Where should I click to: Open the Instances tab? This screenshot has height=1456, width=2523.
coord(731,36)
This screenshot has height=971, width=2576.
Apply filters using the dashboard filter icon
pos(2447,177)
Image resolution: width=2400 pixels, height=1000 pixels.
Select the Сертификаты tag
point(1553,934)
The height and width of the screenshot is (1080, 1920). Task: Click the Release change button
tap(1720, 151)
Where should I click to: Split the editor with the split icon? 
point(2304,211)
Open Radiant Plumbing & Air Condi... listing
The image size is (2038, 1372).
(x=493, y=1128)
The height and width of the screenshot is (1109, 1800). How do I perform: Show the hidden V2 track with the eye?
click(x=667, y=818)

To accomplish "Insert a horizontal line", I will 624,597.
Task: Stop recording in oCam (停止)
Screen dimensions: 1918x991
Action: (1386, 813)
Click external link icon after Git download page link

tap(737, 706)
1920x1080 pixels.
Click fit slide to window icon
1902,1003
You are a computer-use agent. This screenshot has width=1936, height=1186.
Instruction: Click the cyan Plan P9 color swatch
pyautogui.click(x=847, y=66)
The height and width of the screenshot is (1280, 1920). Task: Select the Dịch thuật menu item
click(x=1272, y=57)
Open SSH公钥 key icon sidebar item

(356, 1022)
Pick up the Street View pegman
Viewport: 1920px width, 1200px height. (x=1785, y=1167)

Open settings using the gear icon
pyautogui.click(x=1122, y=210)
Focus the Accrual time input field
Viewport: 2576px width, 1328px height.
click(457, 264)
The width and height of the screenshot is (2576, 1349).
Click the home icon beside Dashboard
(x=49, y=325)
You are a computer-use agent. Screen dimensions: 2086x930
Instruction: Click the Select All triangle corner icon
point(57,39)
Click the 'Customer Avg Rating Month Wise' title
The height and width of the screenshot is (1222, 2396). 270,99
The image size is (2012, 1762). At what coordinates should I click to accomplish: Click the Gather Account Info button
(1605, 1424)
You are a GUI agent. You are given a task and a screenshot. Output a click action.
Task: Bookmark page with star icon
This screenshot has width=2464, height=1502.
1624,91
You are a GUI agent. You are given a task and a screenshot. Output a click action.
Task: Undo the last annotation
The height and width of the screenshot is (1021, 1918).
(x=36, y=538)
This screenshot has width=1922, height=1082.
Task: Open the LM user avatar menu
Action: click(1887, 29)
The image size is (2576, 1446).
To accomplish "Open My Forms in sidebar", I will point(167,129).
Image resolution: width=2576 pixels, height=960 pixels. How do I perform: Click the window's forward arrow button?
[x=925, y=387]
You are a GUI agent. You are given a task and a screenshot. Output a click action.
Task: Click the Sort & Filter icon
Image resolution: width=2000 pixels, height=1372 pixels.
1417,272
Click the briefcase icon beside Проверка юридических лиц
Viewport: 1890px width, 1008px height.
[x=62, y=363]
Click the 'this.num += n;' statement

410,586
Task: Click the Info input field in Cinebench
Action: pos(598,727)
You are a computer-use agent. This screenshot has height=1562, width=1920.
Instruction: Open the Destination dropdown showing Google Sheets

******

Lines in the data holding the word "will": count them and say how many, nothing more.

ANSWER FOR THIS EXERCISE: 2